Porque Vistalba é o nome da região. Recebo muita pressão de outros vinicultores que estão na região para que eu libere o nome para uso como denominação geográfica. Digo não, pois é meu nome, mas mantenho o compromisso de que o que for chamado Vistalba virá deste vinhedo e nenhum outro lugar.
Você diria que produz um vinho gastronômico?
Sim, em nossos vinhos buscamos o equilíbrio. Quando a madeira suplanta a fruta, é porque o vinho não tem estrutura suficiente para a madeira utilizada. Neste caso, deve-se utilizar madeira com menos tostado ou madeira de segundo uso. Quando a madeira sobressai, na minha opinião, é um erro. É como colocar sal demais na comida.

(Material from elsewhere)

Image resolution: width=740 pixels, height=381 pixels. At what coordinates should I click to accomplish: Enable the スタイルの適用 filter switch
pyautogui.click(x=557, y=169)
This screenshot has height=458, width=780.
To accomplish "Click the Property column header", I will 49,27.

E o mercado segue para onde?
Creio que se vai a um concurso, um pouco de madeira lhe beneficia. Se vai ao consumo, menos madeira lhe beneficia. É um pouco assim...

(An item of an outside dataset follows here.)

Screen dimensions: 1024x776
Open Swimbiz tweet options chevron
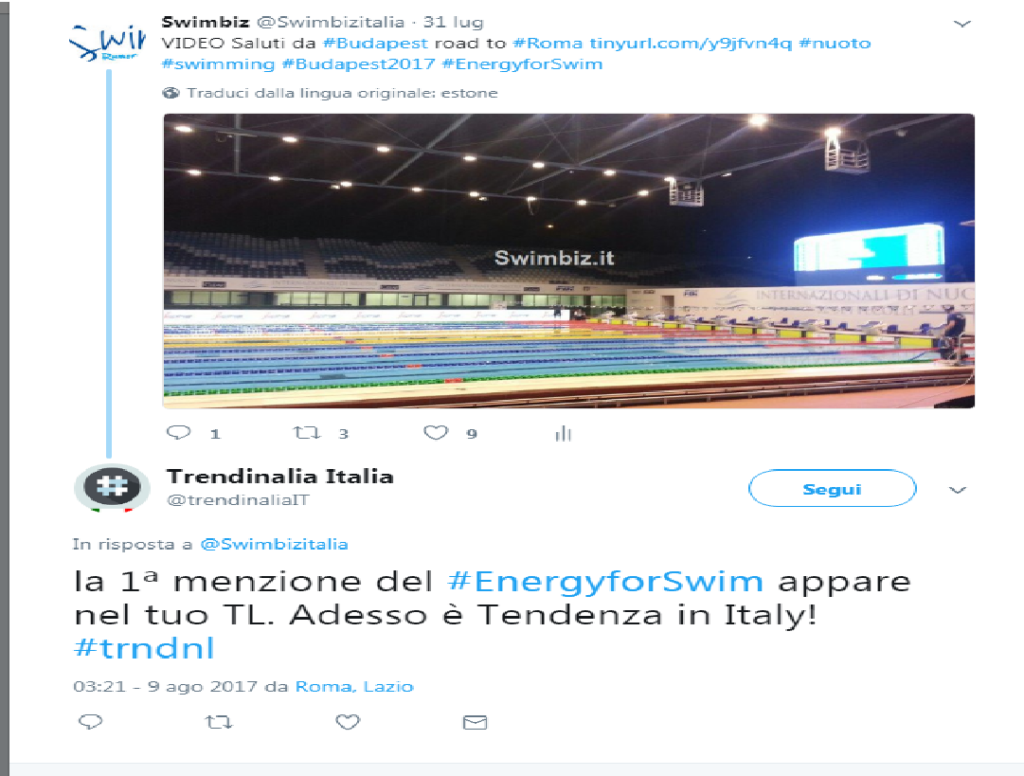(x=962, y=24)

Por que ocorre o excesso de potência?
A qualidade vem quando você tem um verão de temperaturas mais amenas. Se tem muito calor, a pele não amadurece na mesma velocidade que o sumo. Muito calor gera mais açúcar, mas a pele e a semente, de onde saem os taninos, ficam verdes. E então, como os taninos estão verdes, tem-se que esperar que as uvas amadureçam mais, e assim obtêm-se vinhos com muito álcool. Um verão com temperaturas equilibradas acarreta em amadurecimento por igual da pele, do sumo e sementes. Antigamente, as vinícolas colhiam quando chegavase ao grau de açúcar suficiente para fazer um vinho de 12,5 a 13% de álcool. Agora, a mentalidade é esperar que os taninos amadureçam, ainda que tenha-se vinho com 15%.
É o que ocorre em Salta?
Por isto lá o ideal é plantar o vinhedo em latada, e proteger os cachos do sol.

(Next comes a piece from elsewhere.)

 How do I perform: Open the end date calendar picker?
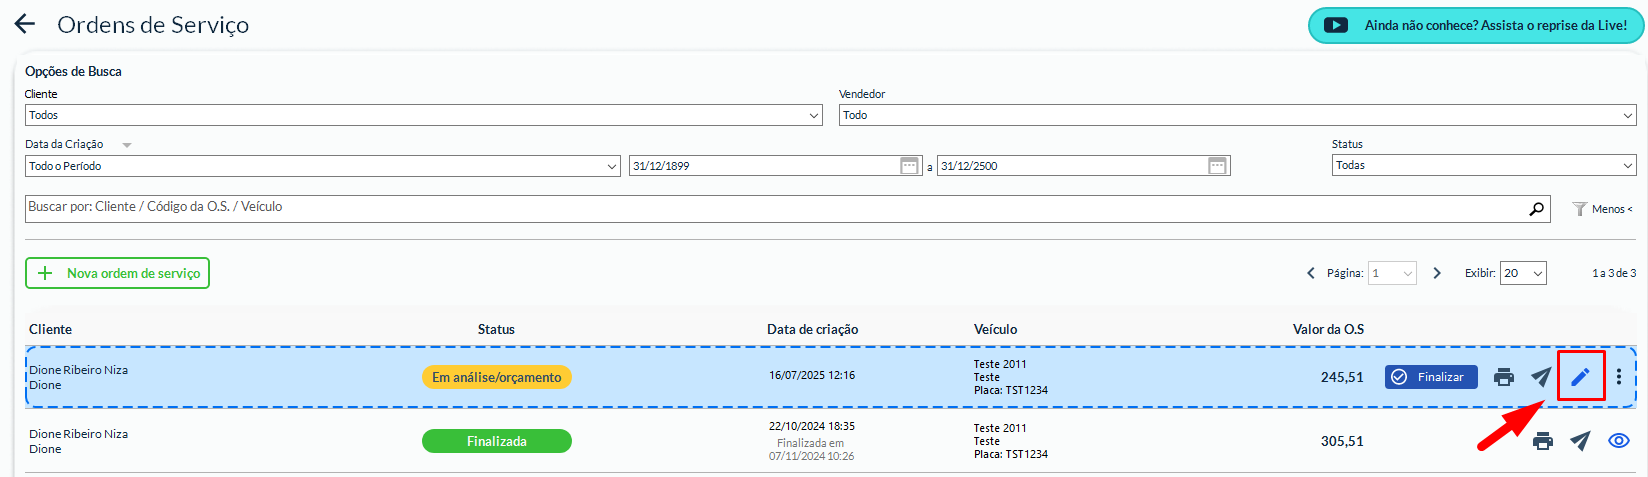pos(1217,166)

O senhor utiliza-se deste artifício na condução do vinhedo?
Sim. Estamos tratando de proteger a uva, sobretudo para plantar Sauvignon Blanc e Pinot Noir. Se o Sauvignon Blanc toma muito sol, torna-se dourado e aí perde o melhor da fruta e acidez, como se houvesse sido queimada.
E como vocês sentem os efeitos da crise econômica mundial?
Na Europa, temos experimentado alguns atrasos nos pagamentos. Nos Estados Unidos, entretanto, não sentimos nada. Na verdade, estamos vendendo 40% mais que no ano passado. Parece que, nos Estados Unidos, o Malbec está na moda e não é caro. Por isto está crescendo.
Por que escolheu como parceiro comercial no Brasil um produtor brasileiro?
Para mim, parece uma associação quase perfeita, os Valduga amam a indústria, trabalham muito e fazem um produto brasileiro de excelente qualidade, um belo espumante.
Você tem alguma outra experiência como esta?
Vivemos isto com Trapiche no Japão. Lá existem seis ou sete intermediários antes de chegar ao consumidor final. A estrutura comercial é muito complicada. Falamos então com um engarrafador japonês e perguntamos: já que vocês têm uma estrutura, por que não agregam nossos vinhos? E foi um êxito enorme. Ademais, estes parceiros tratam nosso vinho como se fossem deles mesmos.